2) Dungeon Map Next!
To start, you're only creating one dungeon, and that shuld occupy the players for about 2 or 3 levels.
Draw a dungeon map. I recommend making it at least two levels deep with a surface feature of some kind, so that's what I'm going to show here. You will need *three* pieces of graph paper.
a) On page 1, you split it into two maps. So fold your graph paper in half to make a little crease line.
b) On the top half you should make a vertical profilewhich shows the layers. The reason for this is you may eventually be expanding the dungeon, so leave some room for that.
c) the bottom half should show a surface encounter area- like maybe some ruins. Yeah, lets' go with that. So you have some overgrown foresty areas, some crumbling walls, or whatever. And you place a couple of low level encounters. Also make two entrances to the dungeon. One should be obvious (a big cave entrance and it goes right to room 1 on level 1) and the other one hidden and it goes right to level 2 somewhere.
d) Use the other two pages to draw your dungeon map.
* Make sure you include lots of multiple pathways- avoid bottlenecks.
* Don't bunch up the rooms too much. Make the rooms big enough to battle in.
* Make it good enough for you, because you're the only one who will see this map!
* Include a few traps. Put em right on the map!
* Make sure you put at least one stairway that leads from level 1 down to level 2 somewhere.
* Make sure to include that secret exit that leads out of level 2 back to the surface.

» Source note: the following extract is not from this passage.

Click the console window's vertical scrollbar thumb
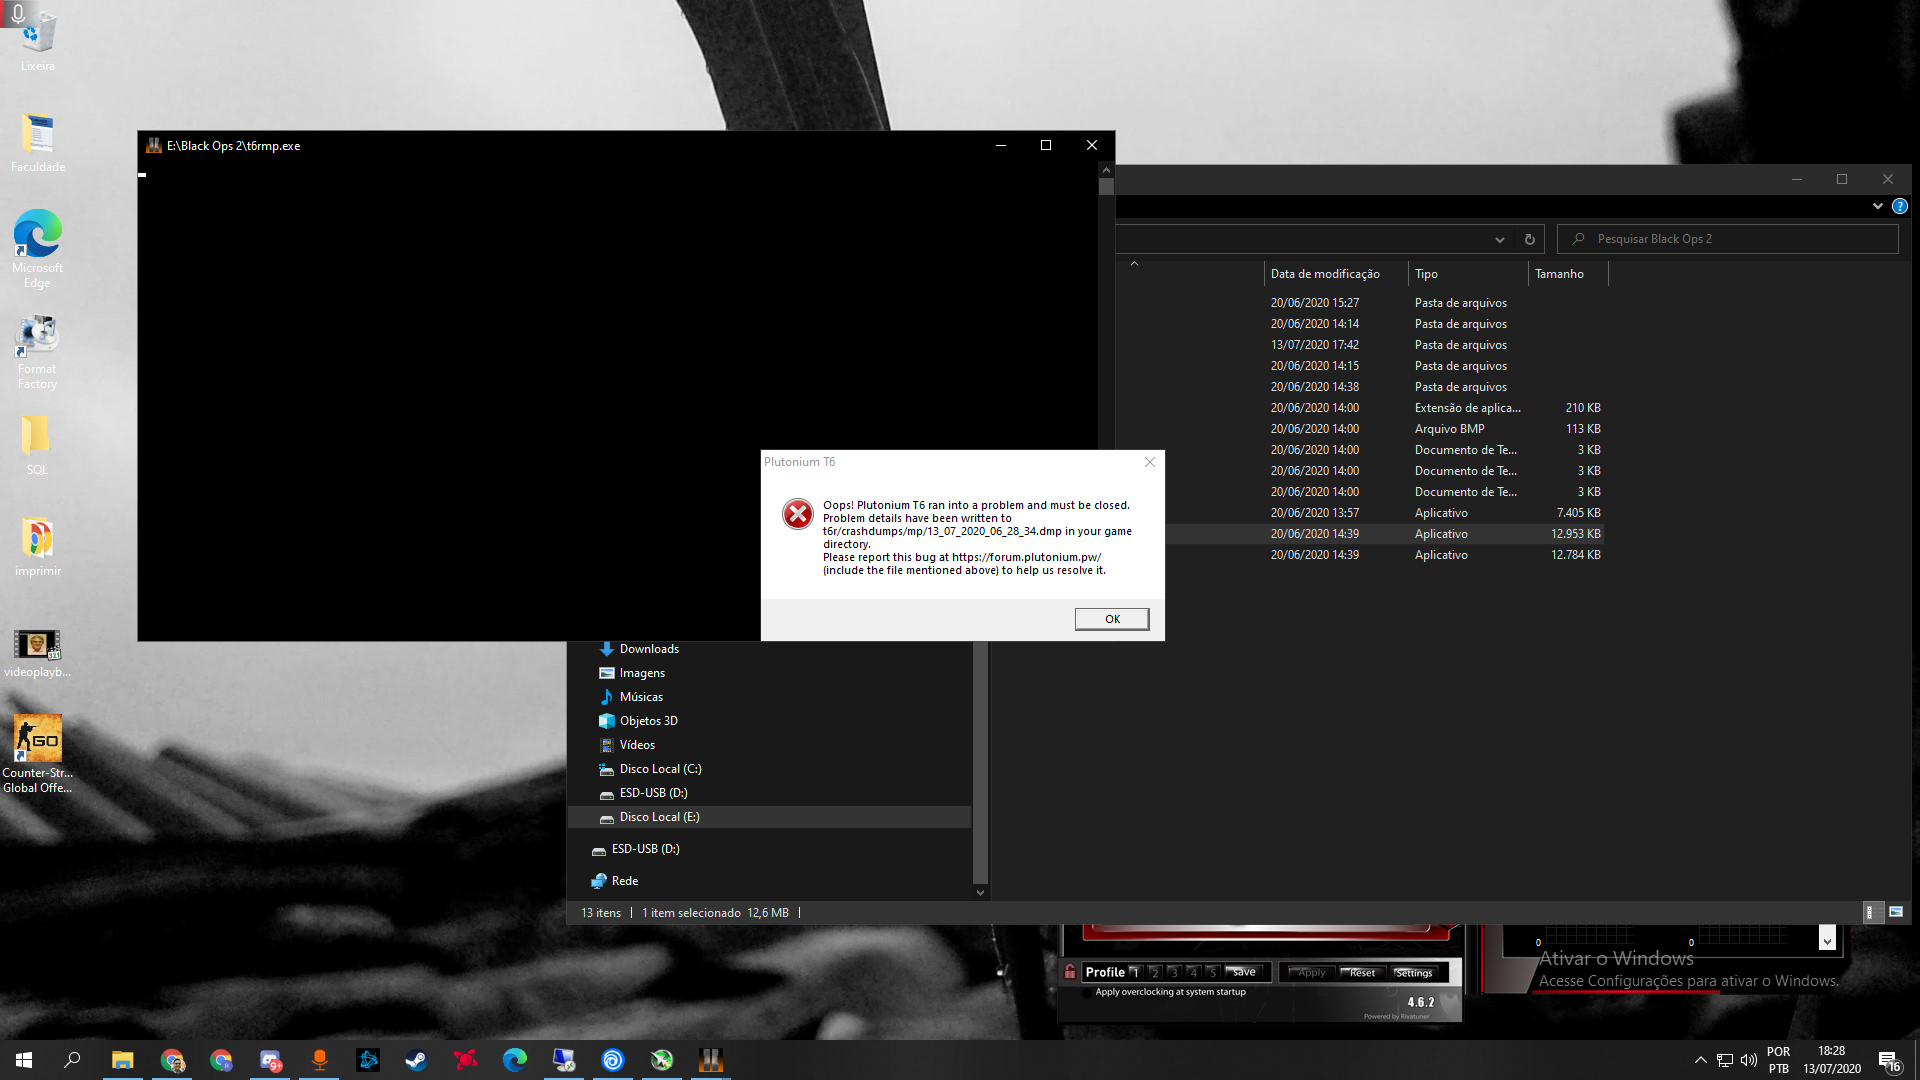Viewport: 1920px width, 1080px height. (1106, 186)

* Do at least 10 rooms. Preferably more.
You can also do sub-levels (little side-tracky mini-levels) if you are so inclined. Most importantly...
* have fun with it!
e) Now stock the dungeon. Since this is the 'first' dungeon the players will ever encounter, you have to be careful about encounters. You've already placed three encounters on the surface. Drop 5 to 10 (EL-1 or 2, or 1-2HD if we're talking about earlier versions of D&D) encounters on the first level. Stick an EL 3 in there somewhere too, near the back or the stairs. About half (or just over half) the encounters should have treasure*. I'd say make at least one encounter per level an NPC who isn't interested in fighting the PCs.
You don't have to write out full stat blocks for everything. Just write what encounter is there, how many, and anything else interesting. When it comes time, you can run the encounter right out of the Monster book.
* Rule of thumb is an average of 300 gp x encounter level. So if you don't give an EL 1 encounter any treasure, you need to give the next EL 1 encounter double (600gp).
Which ever dungeon this is, should be the one closest to the town you plan on having the PCs start in.